African ATMs

Frustrating, frustrating morning.

Picture this: a stand alone ATM – in other words, not one physically attached to a bank in case of problems, instead it is situated between car park of main supermarket in town (ShopRite – alternatively called ShopWrong, ShopLift, ShopRot on account of shabby produce and exorbitant prices and – indeed – shoplifters and pickpockets inside) and assorted restaurants. The beautiful people do their grocery shopping and then glide to the assorted eateries for a cappuccino, a smoothie or a quick mixed salad, so that they have something to push about their plates. I – on the other hand – am more likely to be seen shovelling contents of crisp bag gracelessly into mouth and slugging water from a bottle I keep in the car.

Anyhow, I approach ATM with same measure of apprehension that I approach all ATMs lest they protest at the amount of money I’m demanding and swallow card.

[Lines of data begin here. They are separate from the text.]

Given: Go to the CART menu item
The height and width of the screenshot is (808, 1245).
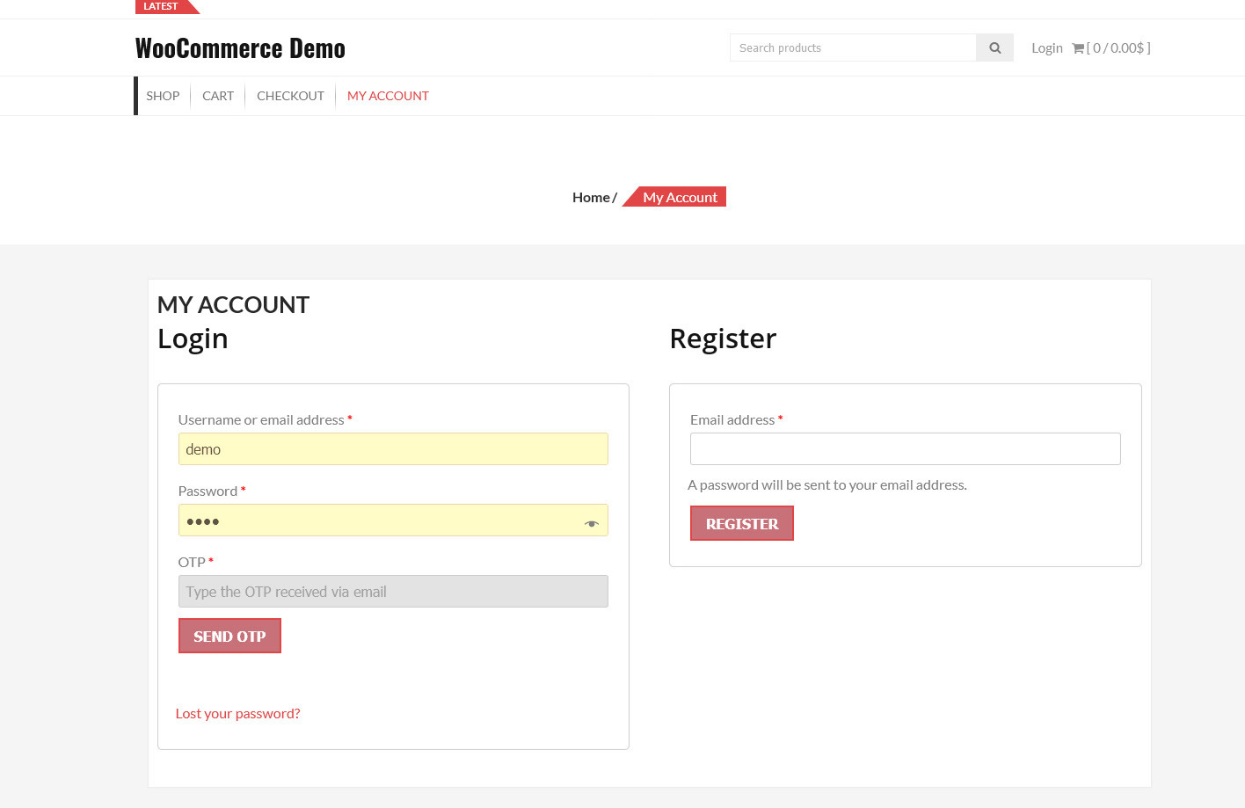Looking at the screenshot, I should [218, 96].
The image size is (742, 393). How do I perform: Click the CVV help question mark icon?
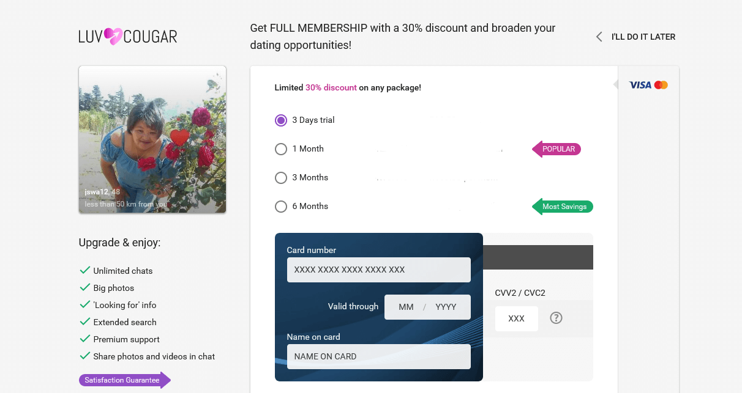[x=556, y=318]
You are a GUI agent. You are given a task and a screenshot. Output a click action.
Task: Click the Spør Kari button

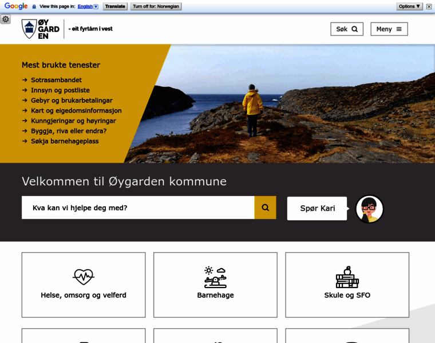[x=318, y=208]
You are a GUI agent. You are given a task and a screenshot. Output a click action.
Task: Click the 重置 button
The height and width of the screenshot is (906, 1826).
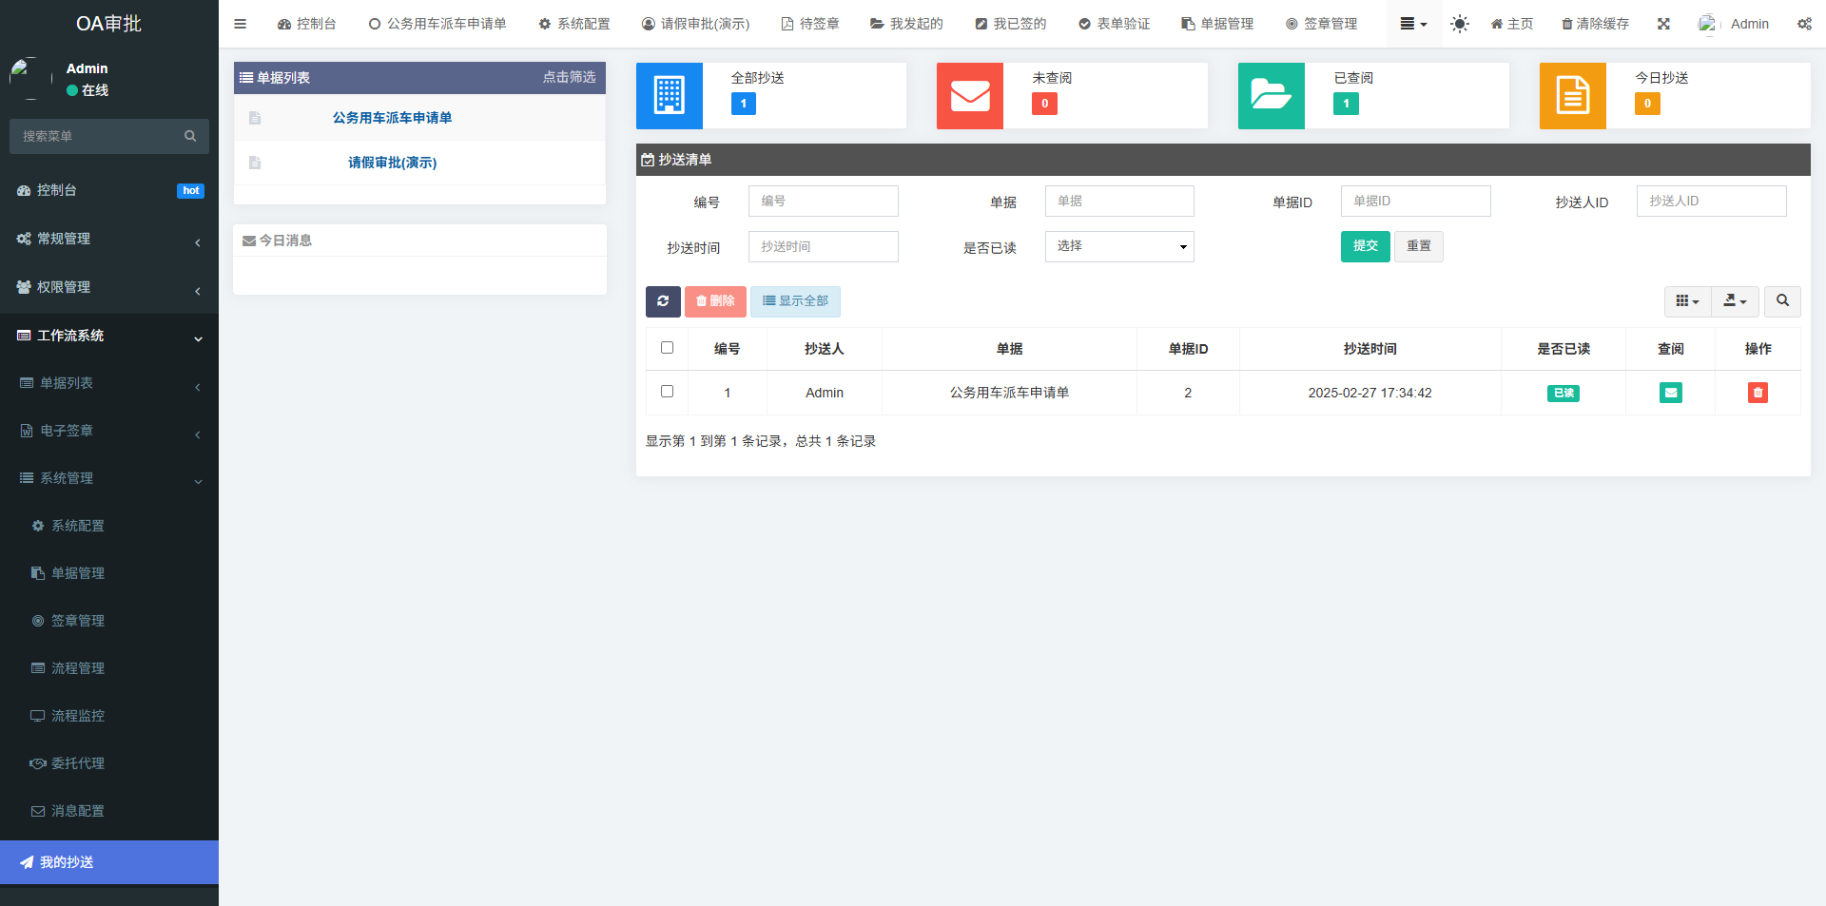click(1418, 246)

A number of African women are sitting under a tree beside the ATM, I greet them and they smile. I pop card into machine’s greedy mouth, punch in numbers, feel the thrill of imminent spending power as I hear the counters whirring promisingly inside, take my money, count it (this is a Third World country after all) and wait for my card. A red message pops up on the screen: Warning: Your Card Has Been Retained. I gasp in horror and spin round; African women are observing me with quiet satisfaction: the machine ate their cards too, they confess, after dispensing money. Why didn’t they tell me? They shrug. Has anybody reported this, I enquire. Yes, they say, a man whose card was swallowed before theirs has driven to the bank.

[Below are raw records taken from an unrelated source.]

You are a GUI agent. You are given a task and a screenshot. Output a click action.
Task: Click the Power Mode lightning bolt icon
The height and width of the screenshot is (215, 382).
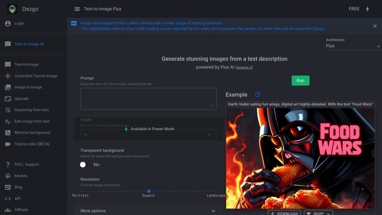pyautogui.click(x=367, y=9)
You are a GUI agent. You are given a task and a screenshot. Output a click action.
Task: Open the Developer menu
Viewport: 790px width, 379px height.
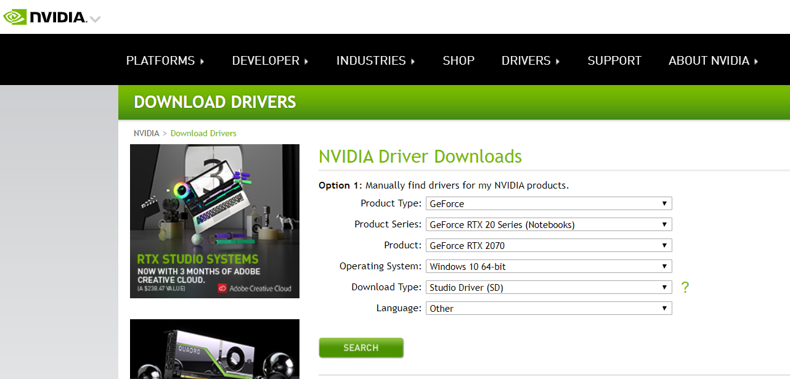270,60
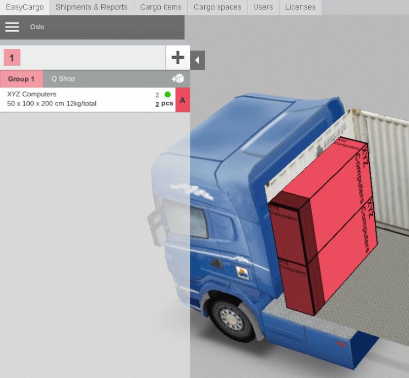Click the 2 pcs quantity value
This screenshot has width=409, height=378.
pyautogui.click(x=164, y=104)
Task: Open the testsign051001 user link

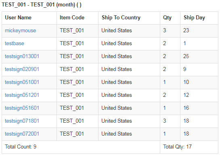Action: [22, 82]
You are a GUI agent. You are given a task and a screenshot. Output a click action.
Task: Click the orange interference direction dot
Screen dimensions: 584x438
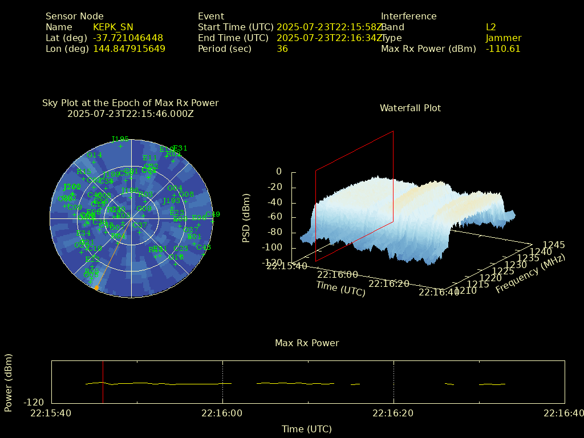(96, 289)
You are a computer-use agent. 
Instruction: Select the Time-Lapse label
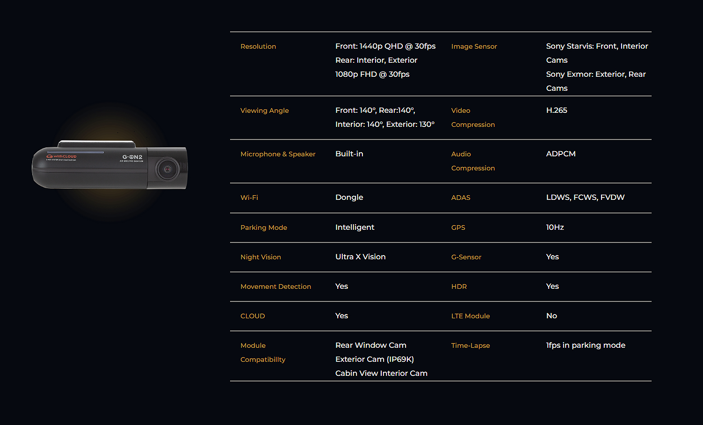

I dial the help line indicated on the machine. No such number. I wait for the man who drove to the bank to return with assistance. He never reappears. Several people approach the ATM with cards outstretched, delighted there’s no queue. It’s tempting not to tell them, it’s tempting to see other people’s mornings disintegrate into a waste of time. But my conscience gets the better of me, ‘It ate my card’, I admit, ‘and theirs’, I motion towards the women in the shade, lest they think I’m poor white trash and it’s not a bit surprising I’ve had my card eaten. A few anxious tourists put their cards back into the wallets and walk away. Not the ever optimistic Tanzanians, though; hopeful that the machine just got out of bed the wrong side and its mood will have improved by now (noon), they stick their cards in anyway and then look utterly, profoundly devastated when it swallows it having belched out the requested funds first. They stare at the screen in outrage, punch a few numbers, peer into the slot and look completely gutted. If I weren’t so fed up waiting, I’d laugh.

Having secured the telephone number for the bank itself, I share it with all the Africans who’ve lost their cards and we begin to harangue the manager, demanding when somebody will come and sort the problem out. We are probably half a dozen but with each phone call, the numbers of people waiting grows in proportion to rising impatience: ‘There are at least 30 people here’, says one man, ‘and we are all going to change bank’.

Finally, oh joy, a man appears in a purple pick up. He does not look like a bank official, the only indication that he is remotely connected to the ATM in question is the tiny bank insignia on his T’shirt. He struts to the machine importantly, he has us all at his mercy. We are meekly polite, fearful he’s going to confiscate our cards and subject us to a tedious process of retrieval. He unlocks the machine, gathers up our cards from its innards and begins to call out names and hand them out. As I reach out for mine, he puts it behind his back! Behind his back. Is this a game? I’m too tired for games. Oh please, I beg. I have a flight to London in 30 minutes. That, by the way, is a lie. He reluctantly hands my card over and I escape to my car which is now very, very hot.

Crisps are soggy and water is warm.

Email this morning from Oz editor. She tried to call she says but could not get through. I note from her mail that she tried to call seven hours earlier than we’d agreed. Doubtless she was unable to get me because it was 2 in the morning here and I had cotton wool in my ears in a desperate attempt to get some sleep. She says she cannot commission the piece because I live too far away. Has she not heard how cyberspace has shrunk our world? Does she think only Australians suffer from insomnia? Perhaps she assumes that everybody in Africa lives in a mud hut and kills breakfast with a spear.

Silly cow.

But at least I’ll get some sleep tonight.

2 Responses to “African ATMs”

  1. Just a typical African urban story « Sociolingo’s Africa Says:

    […] Posted by sociolingo on March 24th, 2007 I was searching the tag surfer and a post from reluctantmemsahib caught my eye.  The story that unfolds delightfully in the post is so typical of the frustrations of uban life.  The story happens in Tanzania but it could be almost any African city.  African ATMs […]

  2. Rob Says:

    Hilariously vivid tale of “normal” life in Africa. Keep up the writing.